プロ野球「最後のPL戦士」へ。ドラフト候補・中川圭太の溢れる思い (2ページ目)

  • 高橋博之●文 text by Takahashi Hiroyuki
  • 大友良行●写真 photo by Ohtomo Yoshiyuki

 その日本代表には、淺間大基(日本ハム)、立田将太(日本ハム)、田嶋大樹(オリックス)など、のちにプロ入りする選手もいた。

「みんなレベルが高かったですが、なかでも淺間や立田、田嶋は別格でしたね。こういう選手がプロに行くんだろうって思っていました。世代トップの野球を知ることで、甲子園に出たいと強く思うようになりました」

 中川が進学先に選んだのはPL学園だった。当時のPL学園は、中川が入学する2012年の3年前、2009年には春夏連続出場を果たすなど力を見せていた。しかし、当時すでに大阪の覇権は、大阪桐蔭や履正社へと移りつつあった。

 そんな状況のなかで、中川は泉佐野リトルシニアの田中和人監督にPL学園を勧められた。田中監督は松井稼頭央(西武)と同級生で、高校3年のときは4番を打っていた人物だ。

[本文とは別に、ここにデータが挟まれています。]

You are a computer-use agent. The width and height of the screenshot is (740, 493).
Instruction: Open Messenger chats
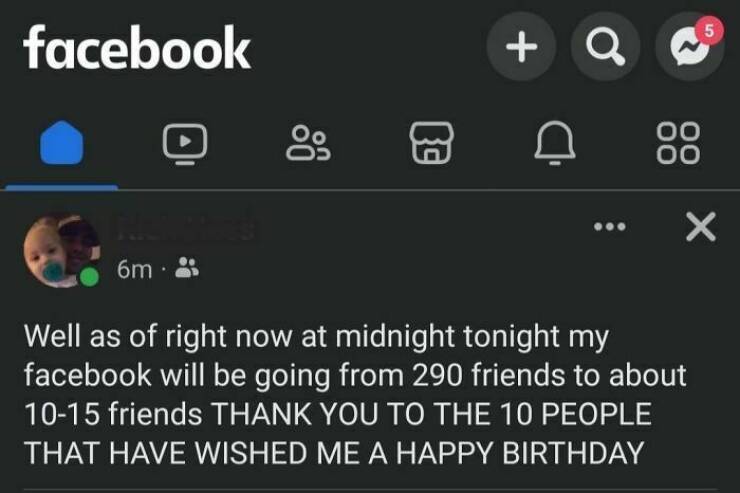688,47
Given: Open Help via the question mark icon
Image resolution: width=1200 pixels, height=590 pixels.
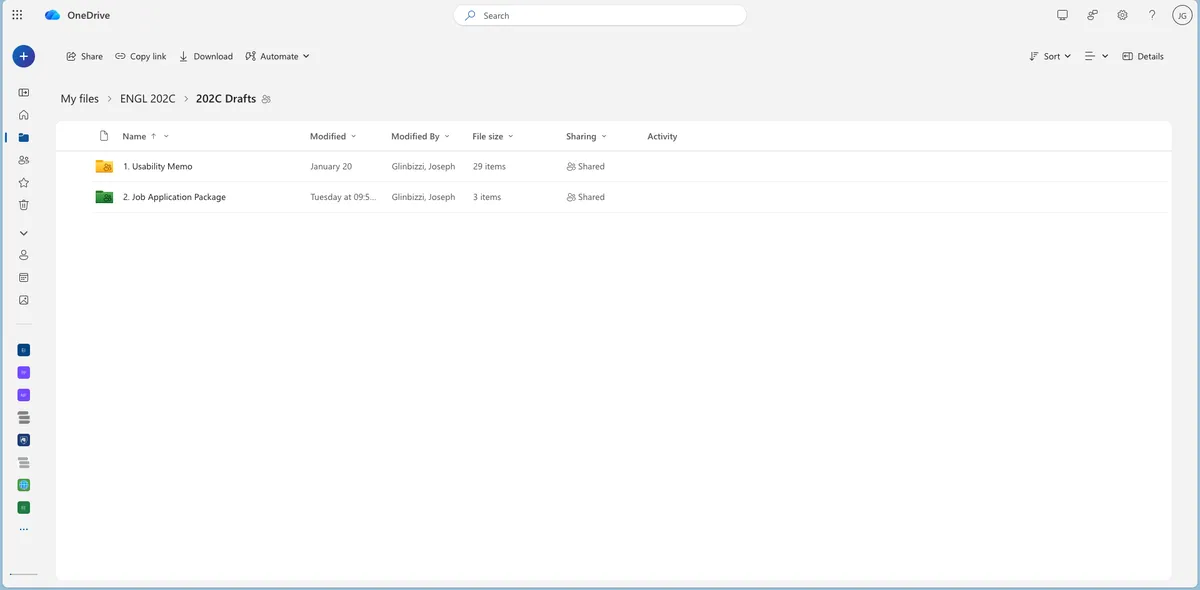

「田中監督から『もう一度、PL復活のために行ってくれないか。中川ならできる』と言われました。父も子どもの頃に(桑田真澄、清原和博の)KKを見ていた世代なので、大阪の高校ならPLだろうという感じで......。それで実際に試合を観に行くと、PL学園の選手たちの動きが格好よかった。PLから甲子園を目指そうと決めました」

 だが、なかなか歯車がかみ合わなかった。1年の秋は大阪桐蔭に4-13とコールド負け。その後、部員の不祥事が発覚する。翌年春の大会を辞退し、夏も出場停止となってしまった。

「さすがに最初は気が滅入りました。甲子園に行くためにPLに入ったのに、何をやっているのだろうって......」

 AA日本でともにプレーした仲間たちは、次々に結果を出していった。2年春には立田が大和広陵(奈良)で、夏には淺間が横浜高の一員として甲子園の土を踏んだ。一方で中川はどんなに練習しても試合ができない。ただ、そんな厳しい状況のなかでも気持ちが切れることは一度もなかった。